In November 2016 the Interpretations Committee received a request to clarify the accounting for commodity loan transactions. The scenario described by the submitter was of an entity borrowing a fungible commodity such as gold from a lender for a fixed period of time, with legal title passing to the entity on physical receipt of the commodity. There are no cash flows at inception. Instead the entity pays a fixed quarterly fee to the lender for the duration of the contract based on the value of the commodity and relevant interest rates at inception. At maturity the entity must deliver a commodity of the same type, quantity and quality to the lender, although an entity could have an option to settle in cash on the basis of the spot price of the commodity.

The entity then itself becomes a lender in a similar transaction with another party, but for a higher quarterly fee.
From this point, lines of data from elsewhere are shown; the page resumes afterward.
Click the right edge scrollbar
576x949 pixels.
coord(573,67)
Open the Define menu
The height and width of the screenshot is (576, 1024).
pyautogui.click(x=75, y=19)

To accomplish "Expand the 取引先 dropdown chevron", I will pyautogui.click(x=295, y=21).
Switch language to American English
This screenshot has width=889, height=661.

The parties are not related to one another and the second contract was negotiated independently of the first.

The submitter asked whether the entity that initially borrows and then lends the commodity should recognise an asset and a liability in respect of these transactions.
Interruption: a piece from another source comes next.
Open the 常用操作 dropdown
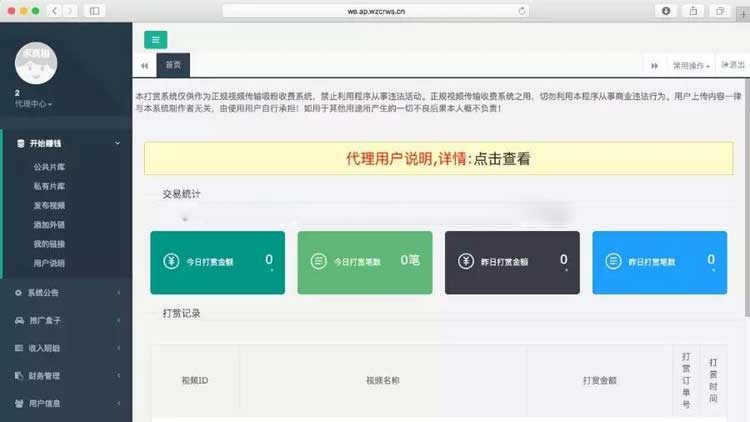Image resolution: width=750 pixels, height=422 pixels. pyautogui.click(x=691, y=65)
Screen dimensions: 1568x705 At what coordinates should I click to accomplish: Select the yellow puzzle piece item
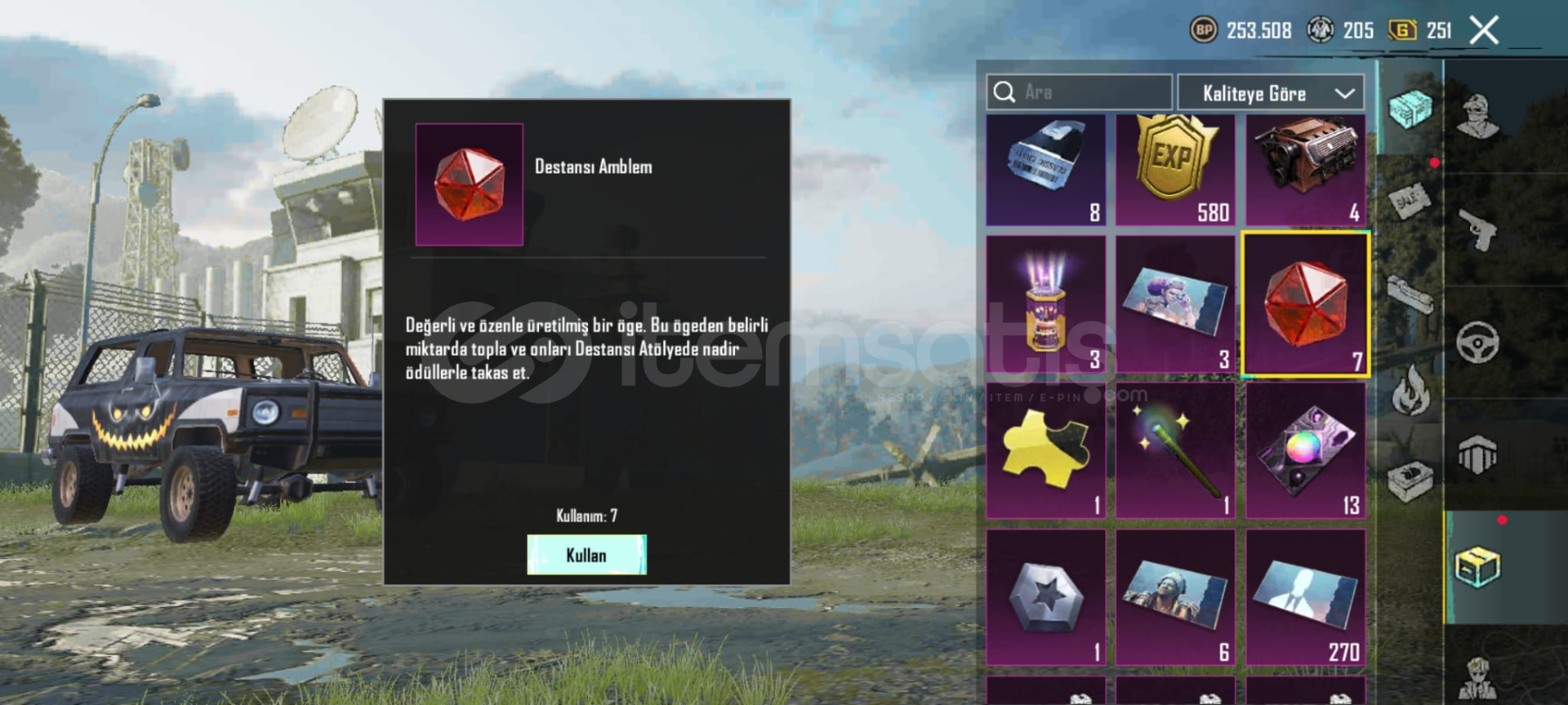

The IC agreed that there was a multitude of commodity transactions and acknowledged that they represented a big issue in practice and that there was diversity in accounting for them. However, the IC believed that this issue was far too broad for the IC to address. One IC member was particularly concerned that if the IC tried to address this as a narrow scope amendment, the resulting guidance would be the only guidance on commodities and that would present an even stronger reason for entities to apply that guidance by analogy to other types of commodity transactions, but perhaps inappropriately so.

The Committee decided to issue a draft decision not to add this issue to its agenda.

Staff analysis on comment letters received

The Committee received five comment letters. All of the respondents acknowledged that any narrow scope standard-setting activity would be of limited benefit. However, several respondents said that referring to the IAS hierarchy, as suggested by the proposed wording, was unhelpful because there is no clear guidance in IFRS.

Staff recommendations

The Staff recommended that the Committee finalise the agenda decision.

Discussion

The IC approved the Staff’s recommendation with no technical debate. Rather, the discussion buffeted to and fro between the desirability and danger of providing more guidance on the submitter’s specific fact pattern (similar to the reasons discussed in the November 2016 meeting).